Essa mudança comportamental é uma das grandes transformações sociais de nossa era e novas marcas já estão capitalizando em cima dela. As chamadas "marcas dopamina" surgem com designs impactantes, embalagens vibrantes e campanhas que funcionam como injeções instantâneas de prazer visual.
Os lançamentos se esgotam em minutos, colabs inesperadas geram escassez e fila de espera e os produtos viram verdadeiros eventos digitais. Mas, como todo pico de dopamina, há também uma queda.
Muitas dessas marcas começam agora a lutar para manter relevância a longo prazo. Enquanto isso, marcas tradicionais assistem do lado de fora, vendo parte de seu público migrar e se perguntando o que fazer.
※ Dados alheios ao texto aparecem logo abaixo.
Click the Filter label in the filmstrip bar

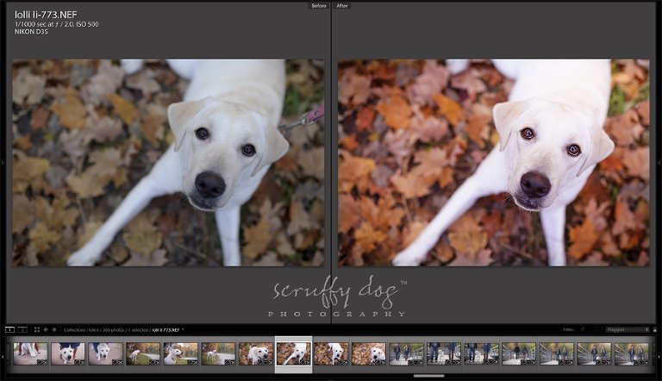[x=569, y=329]
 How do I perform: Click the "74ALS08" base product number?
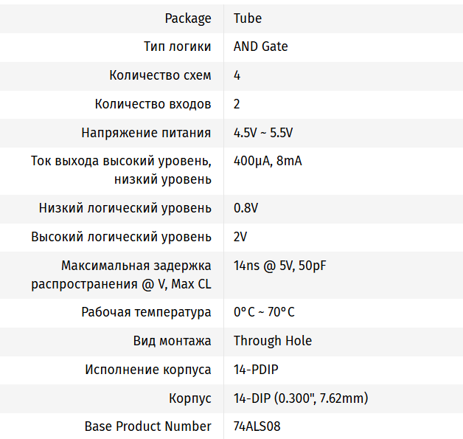point(257,426)
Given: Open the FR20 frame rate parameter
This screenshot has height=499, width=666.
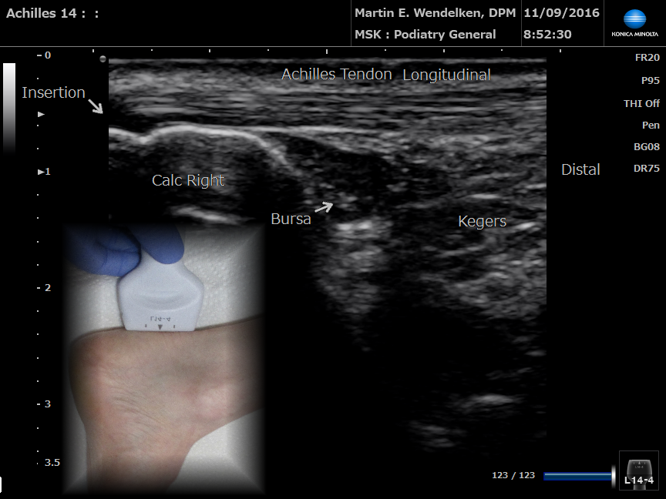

A resposta não está em rivalizar com as marcas dopamina, mas em aprender com elas. Quem construiu ativos icônicos e confiança emocional ao longo de décadas já tem meio caminho andado. O segredo está em se permitir pequenas disrupções, sem perder de vista aquilo que faz da marca algo amado.
DESIGN COM DOPAMINA, MAS COM PROPÓSITO
A embalagem é o primeiro e mais poderoso ponto de contato entre marca e consumidor. É vitrine, é gancho sensorial, é sinal cultural. Quando bem pensada, não causa só excitação momentânea, mas cria uma conexão emocional duradoura.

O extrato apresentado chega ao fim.